There really are times when MPs from all parties work together to make great laws. For example on the domestic violence bill MPs and government worked together for almost two years on what’s called ‘pre-legislative scrutiny’. That’s a process where MPs and peers consult experts, discuss details, and go very deeply into issues to make sure that by the time a bill is presented to parliament it’s as comprehensive and effective as possible even before parliament formally gets its teeth into it.
But this bill? It’s 300 pages long, was published last week and introduced to parliament this week. Predictably, it’s a mess and has huge weaknesses.
A bill like this should have at its starting point the fundamental question ‘what trends and patterns are there in crime today that are different to a decade ago?’. In other words it should get our system of justice up to date and focused on the future,
If I think about that question for a moment certain things come to mind. Firstly, in the last ten years the number of sexual assault and rape against women has risen but convictions have fallen. Children are now routinely exploited by adults in order to commit crime on their behalf. And most victims don’t even know they have rights let alone have them asserted.
As a result only 14% of rape victims have faith that justice will be served. The number of victims who’ve walked away from the justice system before reaching court, meaning a defendant walks free without trial, has tripled since 2015. And 20% of people convicted of rape have already been connived of sexual assault before, often multiple times.
And today’s bill? Well, not one of these issues have been addressed in the 300 pages of legislation. The impact of gendered harassment, violence and rape against women isn’t even mentioned once, let alone measures for prevention and cultural change that we so desperately need.
Instead this bill is jammed with cultural provocation that’s designed to thrill some people and appal others. So we have a ten year mandatory sentence for vandalising statues. We have anti-protest rules that would mean that a single person acting peacefully could be declared an illegal protestor and arrested. And we have powers to apprehend the gypsy traveler community that the police have said they don’t want or need.
When we stand back and look at what this actually means some pretty shocking things emerge. For example, should an angry mob throw a lump of iron into the water, then turn round and throw a woman or child into the water, they’d get ten years in prison for the metal – the same as the maximum sentence for the living breathing human being…provided actual harm is proven in court!

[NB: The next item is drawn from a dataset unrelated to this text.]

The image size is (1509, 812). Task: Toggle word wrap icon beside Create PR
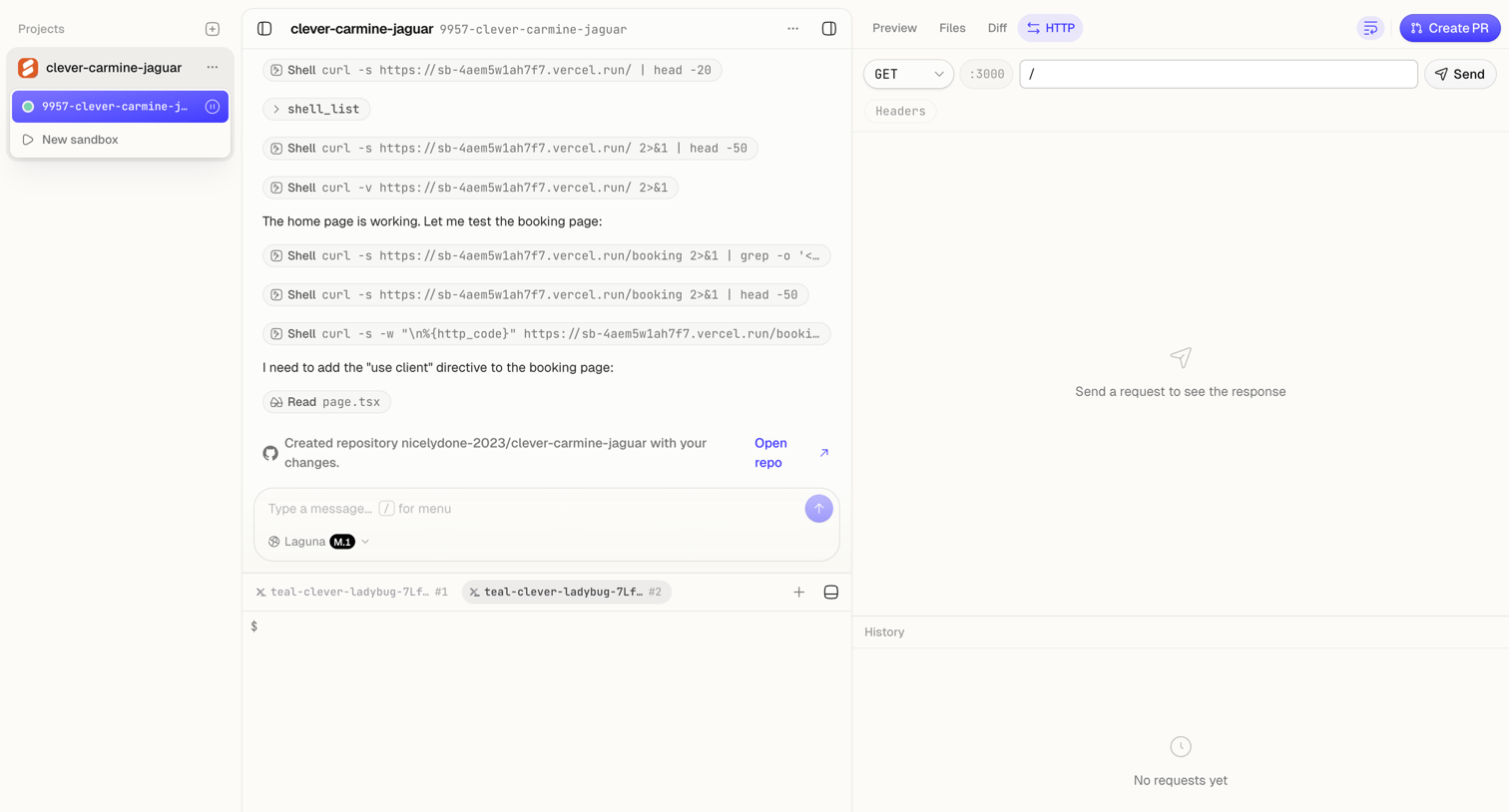click(x=1370, y=28)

I came to parliament yesterday and have spoken in the Commons four or five times to try and make these points. Last night I stayed late in the office and spoke to as many media outlets as would have me on because I want everyone to know what’s going on.
I know some like to understand how the Commons works so let me tell you one more thing. Once a bill has second reading, which happened yesterday and today, it goes into committee where a small group of MPs go through the bill line-by-line and can put amendments and vote to change it. It’s exhausting but I fought to get appointed as was so happy to get onto it and lead from the front bench. We were told over the weekend that committee would start next week, which is very fast, because the Tories wanted to keep their cultural provocations going as much as possible as we approach the elections in May.
But what happened today? They pulled the bill committee! When they saw the revulsion from vast swathes of the country at this unfit bill, suddenly we get a message saying ‘the bill committee won’t start until later in the year’. No doubt when it reappears it will look very different than it does today, and for that we have people up and down the country to thank who contacted their MPs, who made their voices heard, and also a united opposition that pulled apart the shallow and mean spirited arguments put forward by government.
With the terrible death of Sarah Everard we have a national conversation underway about how we make women and girls feel safe and protected in society and in law. We cannot let this pass without action. Labour has been calling for years for better teaching of sex and relationships in schools to tackle the underlying cultural issues. I’ve campaigned for reform of domestic violence support and survivor’s treatment in court, and last month I presented to parliament a whole bill that gives victims a comprehensive set of rights to empower them in the system and make sure a better quality of justice is achieved. Believe me, Labour isn’t just carping and opposing, we’ve been working constructively in this for years.